BOKSİTTEN LİTYUM ÇIKARMA ÇALIŞMALARI DEVAM EDİYOR:
Özellikle savunma sanayinde kullanılan zırh ve ısı geçirmez malzemenin de ham maddesinin tesislerinde üretilebileceğini söyleyen Arkan, bu kapsamda ar-ge çalışmalarının tamamlandığını söyledi.
Öğütülmüş Alümina Tesisinin devreye girmesiyle bazı sektörlerdeki ithalatın önüne geçeceklerini bildiren Arkan, konuyla ilgili detayları şöyle aktardı: “Elektrikli araçların hayatımıza girmesiyle birlikte Avrupa bazı hazırlıklar içerisinde ver bizim de hazırlanmamız gerekiyor. Elektrikli otomobil akülerinde kullanılan önemli bir malzeme olarak karşımıza çıkan lityum karbonatla ilgili boksitten lityum çıkarma çalışmalarımız da devam ediyor. Önümüzdeki yıllarda bu malzemenin de 300 ton kadar üretime başlamayı hedefliyoruz. Bununla ilgili patent çalışmalarımızı yaptık; patenti aldığımızda boksitten lityum üretme konusunda bir ilk olmuş olacak. Bu araştırma, TÜBİTAK’a gönderilerek pil üretme sağlandı; güzel bir sonuç aldık. Ürettiğimiz ürününde kalitesi test edilmiş oldu.”

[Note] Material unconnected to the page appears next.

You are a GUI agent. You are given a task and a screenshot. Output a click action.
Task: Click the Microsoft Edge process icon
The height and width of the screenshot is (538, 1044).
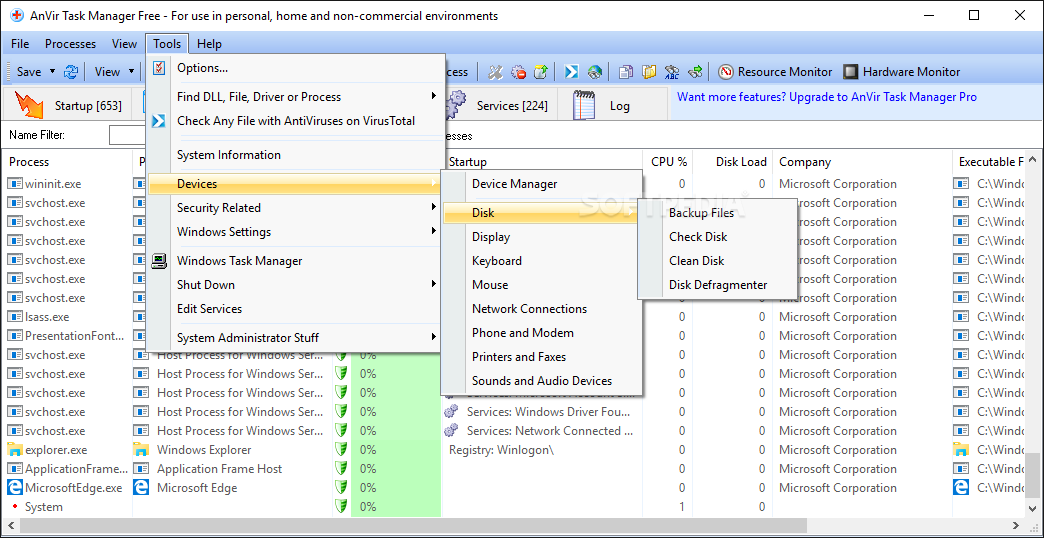point(15,488)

KİMYA SEKTÖRÜNDE ÖNEMLİ BİR YERE GELMEK İSTİYORUZ:
Dünyada sayılı şirketin üretimini yaptığı ve savaş uçağı, füze ve denizaltı gibi nesnelerin üretildiği maddenin de üretimini hedeflediklerini vurgulayan Arkan, bu ar-ge çalışmasından da bahsetti. Arkan, “Kimya sektöründe alüminyum hidroksitten farklı bir üretmeyle ilgili bir ar-ge çalışmamız var. Bunun kullanımı Türkiye’de olmamasının yanı sıra dünyada da savaş uçağı, füze, denizaltı üreten özel şirketler kullanıyor. Bu malzemenin üretimiyle ilgili makineleri de fabrikamızda üretiyor olacağız. Bu ürün, petrol rafinelerinde ham petrolün arıtılmasında kullanılacak güzel bir girdi olacak. Bunlar çok üst düzey üretim olacak; Avrupa’da sayılı şirket var bunu yapan. Kalite konusunda dünyadan da yoğun talep var. Seneye de inşallah bu ürünü yapıyor olacağız. Bu tür özel ürünleri Türkiye’de üreterek ihracatın yükselerek ithalatın düşmesini amaçlıyoruz. Kimya sektöründe önemli bir yere gelmek istiyoruz. Bu tesisin çalışmaları belki bilinmiyor ancak zamanla üretir hale geldikçe değeri görünür olacak. Türkiye, ham madde ithal edebilirse bunları üreten bir ülkeyken, bugün ham maddeyi de kendimiz üreterek ‘üreten ülke’ konumuna geliyor. Ham madde üretimiyle ülkemizi üretir hale getirmek, bizleri mutlu ediyor.” ifadelerini kullandı.